Choice of numerical implementation of spatial contrast calculation impacts microcirculation quantitation in laser speckle contrast imaging.

Significance: Laser speckle contrast imaging (LSCI) allows noninvasive imaging of microcirculation. Its scope of clinical applications is growing, yet the literature lacks a comparison of the accuracy of methods used to compute the spatial contrast $K_s$ from which the blood flow index is derived.

Aim: We aim to evaluate the impact on flow quantitation of different computational approaches used to derive $K_s$ .

Approach: We compare numerical calculation of $K_s$ in Python and ImageJ applied to noise-free simulated data and to experimental data acquired in vivo in anesthetized mice. The estimation of the decorrelation time ${\tau }_c$ , inversely proportional to the blood flow index, is carried out following two approaches: LSCI asymptotic estimation and fitting the multiple exposure speckle imaging (MESI) model to $K_s\left(T\right)$ .

Results: For simulation data, we found variations of up to 58% for the blood flow index in the LSCI approach. Nonlinear fitting of the MESI model was less affected with discrepancies of only a few percent. Considering experimental data, the LSCI approximation led to $K_s$ with relative differences (up to 35%) depending on the calculation methods. The noise and limited exposure time strongly limited the accuracy of the LSCI asymptotic estimation. Adjustment of the MESI model to the data led to consistent values of ${\tau }_c$ in the 0.05 to 1 ms range with significant variations depending on the method used to calculate $K_s$ .

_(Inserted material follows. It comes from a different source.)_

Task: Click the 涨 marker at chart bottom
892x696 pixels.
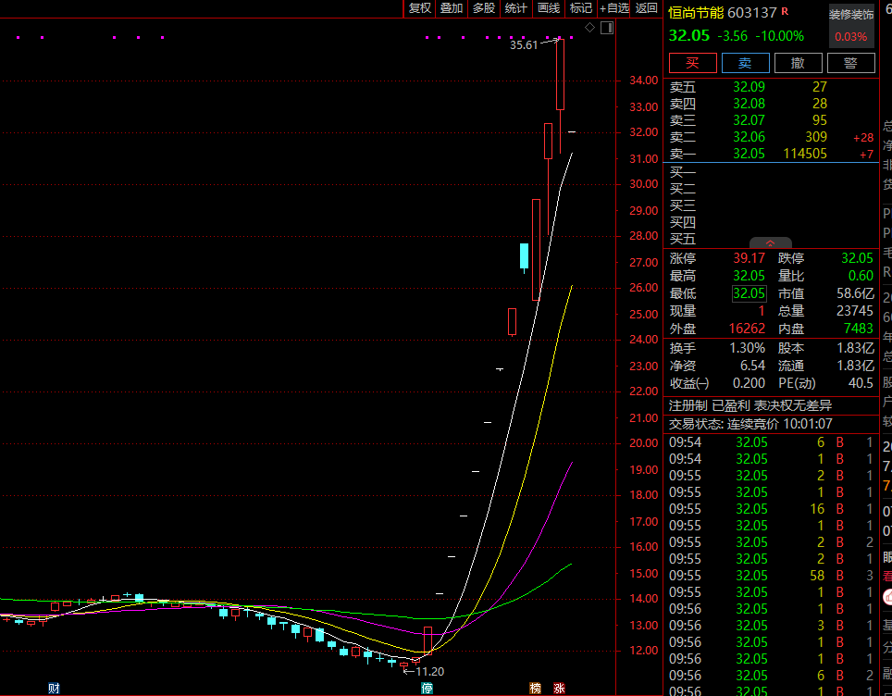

Conclusions: Numerical methods used to calculate $K_s$ should be precisely acknowledged and validated against direct calculation to ensure accuracy. Uniform filter approach leads to accurate $K_s$ values and is 100 times more computationally efficient than the $Direct$ calculation. Other investigated methods lead to various levels of errors in flow index estimation using LSCI. Errors are minimized using larger kernels. MESI derivation of ${\tau }_c$ is not immune but less affected by such methodological biases.